BEGIN Passage

Greg Dalton: Let’s go to our next question. We have six minutes. Welcome.
Female Participant: Yeah, so I’m actually going to piggyback off of that a little bit. But I'm actually taking Helene's global sustainability supply chain course. I swear she did not plant me in the audience.
Helene York: No, I didn’t.
Female Participant: But the interesting thing that she actually spoke about in the first lecture is this interconnected web that is supply chain around agriculture. So when you pull one lever you somehow manage to cause issues around other areas. And so my question is really around messaging; how do you get somebody who is not as involved in the space and I’m thinking about my friends and family who you know are off doing different things and they have different passions. But how do you get them interested and engaged in this conversation enough that they can actually start making those decisions as you guys already talked about or start voting with their wallets. How do you get them excited about this very complex web that is agriculture?
Simran Sethi: I would like to pull back for a second because agriculture is like the world, it’s so big. There’s so many, there’s social justice, there’s environmental changes, climate change. So, here’s, you know, I spent a lot of years trying to figure out why people weren’t doing it, right. Like I talked myself, you know, silly and why weren’t people getting aboard. There’s this behavioral economists at Duke University, Debra Linville and Gregory Fischer and they talk about the finite pool of worry. That there’s only so much that we can worry about at one time. And this is a psychological construct.

END Passage

■ **Prompt 1**
Decide whether each statement agrees with the agriculture discussion, answering yes or no and quoting the words of the text that settle it: (a) The participant is enrolled in Helene's course on global sustainability supply chains. (b) Greg Dalton says ten minutes remain. (c) Simran Sethi calls the finite pool of worry a psychological construct.
■ **Prompt 2**
Continue the agriculture discussion from its last sentence.

BEGIN Source material

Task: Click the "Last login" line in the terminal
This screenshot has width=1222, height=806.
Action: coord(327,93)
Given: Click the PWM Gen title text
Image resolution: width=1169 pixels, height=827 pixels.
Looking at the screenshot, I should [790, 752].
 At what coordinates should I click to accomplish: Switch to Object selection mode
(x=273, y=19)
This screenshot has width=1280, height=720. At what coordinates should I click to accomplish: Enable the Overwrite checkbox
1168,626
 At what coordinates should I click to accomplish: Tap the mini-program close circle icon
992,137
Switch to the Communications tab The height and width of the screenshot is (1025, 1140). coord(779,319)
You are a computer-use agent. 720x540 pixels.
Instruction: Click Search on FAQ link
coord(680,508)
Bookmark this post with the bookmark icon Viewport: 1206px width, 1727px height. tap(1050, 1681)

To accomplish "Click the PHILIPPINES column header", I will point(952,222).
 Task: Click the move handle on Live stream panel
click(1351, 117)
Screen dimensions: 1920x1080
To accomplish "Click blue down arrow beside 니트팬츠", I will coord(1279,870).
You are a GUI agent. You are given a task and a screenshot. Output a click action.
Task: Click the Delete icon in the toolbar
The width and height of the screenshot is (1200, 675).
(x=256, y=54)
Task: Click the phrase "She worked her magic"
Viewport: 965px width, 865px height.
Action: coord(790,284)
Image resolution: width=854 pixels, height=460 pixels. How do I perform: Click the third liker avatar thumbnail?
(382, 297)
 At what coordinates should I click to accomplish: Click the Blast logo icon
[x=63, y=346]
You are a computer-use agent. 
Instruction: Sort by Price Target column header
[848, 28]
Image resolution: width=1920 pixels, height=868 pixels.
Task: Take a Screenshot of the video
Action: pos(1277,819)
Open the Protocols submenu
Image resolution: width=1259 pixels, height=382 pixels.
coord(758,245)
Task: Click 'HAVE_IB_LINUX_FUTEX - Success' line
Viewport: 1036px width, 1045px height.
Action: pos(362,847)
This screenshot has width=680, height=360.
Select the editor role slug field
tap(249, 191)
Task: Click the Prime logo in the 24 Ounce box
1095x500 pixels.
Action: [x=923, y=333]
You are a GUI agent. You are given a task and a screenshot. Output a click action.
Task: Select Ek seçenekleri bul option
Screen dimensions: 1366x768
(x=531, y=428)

END Source material

■ **Your response 1**
(a) Yes: "I'm actually taking Helene's global sustainability supply chain course."
(b) No: "We have six minutes."
(c) Yes: "And this is a psychological construct."

■ **Your response 2**
It's not the people don't care, it’s not the people are, you know, dumb or obtuse, but it’s that there's only so much we can hold. So how do we engage people? Well, two ways they suggest. And this to me holds true across the board and has been really helpful in my work. We work within people's existing cares, what’s already in their pool of worry or we displaced something that's in their pool of worry. So the first place that we start is by listening to what it is that people care about and moving from that place.
If I know that you’re a chef, right, I’m going to have the conversation with you like John said this earlier, he can talk about climate change to anyone, right. That you see the route to the change and you move from that place. It’s not what my agenda is, it’s what your needs are. And I think if we can shift our orientation toward the other and move from that place, we have a much greater chance of success.
Greg Dalton: We have to wrap it up there. Our thanks to Helene York with Bon Appétit Management Company, Simran Sethi, author of the book “Bread, Wine, Chocolate: The Slow Loss of Foods We Love” and Jonathan Foley, who was Executive Director of the California Academy of Sciences. I'm Greg Dalton. You can join the conversation on Twitter using our hashtag @climateone and listen to podcasts of this and other food, wine and energy programs at climateone.org. I’d like to thank our audience in the room and listening on air. Thank you all for joining us for this conversation.